The Persistence of Modernism

The Persistence of Modernism May 6, 2016

In a contribution to a forthcoming collection of essays on Time, David James explores the usefulness of periodization categories like “modern” and “postmodern.” To be sure, some believe that modernism and modernity are passe: “’Many emerging artists,’ reflects Terry Smith, ‘sense that Modernism—no matter how often and subtly it is Remodernized—is past its use-by date.’ This new generation, he continues, moreover ‘regard[s] ‘Postmodern’ as an outmoded term, a temporary placeholder that is no longer adequate to describe conditions that, they believe, have changed fundamentally.”

So “the postmodern no longer gets an epistemic free ride,” and this means that the continuities of modern and postmodern are opened up to scrutiny: “Of all the iconic thinkers of late-twentieth-century society and the postmodern ‘condition,’ Fredric Jameson offered a decade ago significant qualifications to the global paradigm he did so much to engineer as a cultural barometer of time. For Jameson, ‘what is often called postmodernism or postmodernity will simply document yet a further internal break and the production of yet another, even later, still essentially modernist moment.’”

Postmodernism has, after all, often behaved as imperialistically as modernism: “When it comes to the postwar arts, though, the problem is not only postmodernism’s inadvertent affiliation with an era defined by modernist aspirations, but also its association with a limited set of cultural centers. Without due interrogation, postmodern time becomes synonymous with Western time; yet the danger with simply exporting the postmodern, as a condition either for cultural change or for artistic potentiality since 1950, is that it turns into a homogenizing—thereby atemporal—ascription. As Brian McHale observes, reflecting on his own foundational work on postmodern literary history, the ‘unexamined assumption that postmodernist fiction was really one and the same thing everywhere, even when it emerged far from its Euro-American ‘homeland,’ seems indefensible today.’”
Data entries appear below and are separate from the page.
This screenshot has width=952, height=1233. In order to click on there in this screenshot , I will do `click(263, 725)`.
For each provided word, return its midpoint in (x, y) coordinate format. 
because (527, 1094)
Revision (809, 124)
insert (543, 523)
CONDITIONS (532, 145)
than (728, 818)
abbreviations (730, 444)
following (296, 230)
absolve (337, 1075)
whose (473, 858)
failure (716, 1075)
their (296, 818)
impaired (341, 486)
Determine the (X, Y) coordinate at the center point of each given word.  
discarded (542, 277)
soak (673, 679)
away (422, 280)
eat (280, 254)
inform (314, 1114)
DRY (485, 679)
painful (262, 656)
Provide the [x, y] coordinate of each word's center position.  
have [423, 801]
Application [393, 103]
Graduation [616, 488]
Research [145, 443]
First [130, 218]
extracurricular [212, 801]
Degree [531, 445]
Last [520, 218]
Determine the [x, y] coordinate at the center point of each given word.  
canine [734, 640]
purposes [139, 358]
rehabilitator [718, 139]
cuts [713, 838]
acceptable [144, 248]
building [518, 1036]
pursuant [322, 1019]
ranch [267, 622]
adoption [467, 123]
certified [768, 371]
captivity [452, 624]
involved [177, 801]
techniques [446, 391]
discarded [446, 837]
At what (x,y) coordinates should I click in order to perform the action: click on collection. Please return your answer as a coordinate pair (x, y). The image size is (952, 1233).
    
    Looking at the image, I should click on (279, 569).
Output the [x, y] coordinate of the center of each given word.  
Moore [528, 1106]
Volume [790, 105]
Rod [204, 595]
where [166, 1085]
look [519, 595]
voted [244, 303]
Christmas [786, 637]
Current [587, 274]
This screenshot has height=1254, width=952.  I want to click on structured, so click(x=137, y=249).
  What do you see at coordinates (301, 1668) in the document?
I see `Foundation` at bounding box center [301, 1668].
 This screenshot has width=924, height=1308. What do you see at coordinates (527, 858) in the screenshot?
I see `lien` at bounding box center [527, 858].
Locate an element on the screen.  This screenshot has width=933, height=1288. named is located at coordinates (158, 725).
Some theorists have opted for a notion of “altermodernism,” but according to Terry Smith, it’s “’is not entirely clear’ whether or not ‘the spirit identified’ in altermodernism ‘is a new kind of Modernism, a reversion to the Modernism first defined by Charles Baudelaire in Paris in the 1850s, or indeed whether it is Modernist at all.’” Art critic Nicolas Bourriaud “reassures us that in our postmillennial era, ‘it is possible to reclaim the concept of modernity without for an instant feeling that it’s a throwback.’”

If James is to be believed, reports of modernity’s demise appear to be exaggerated.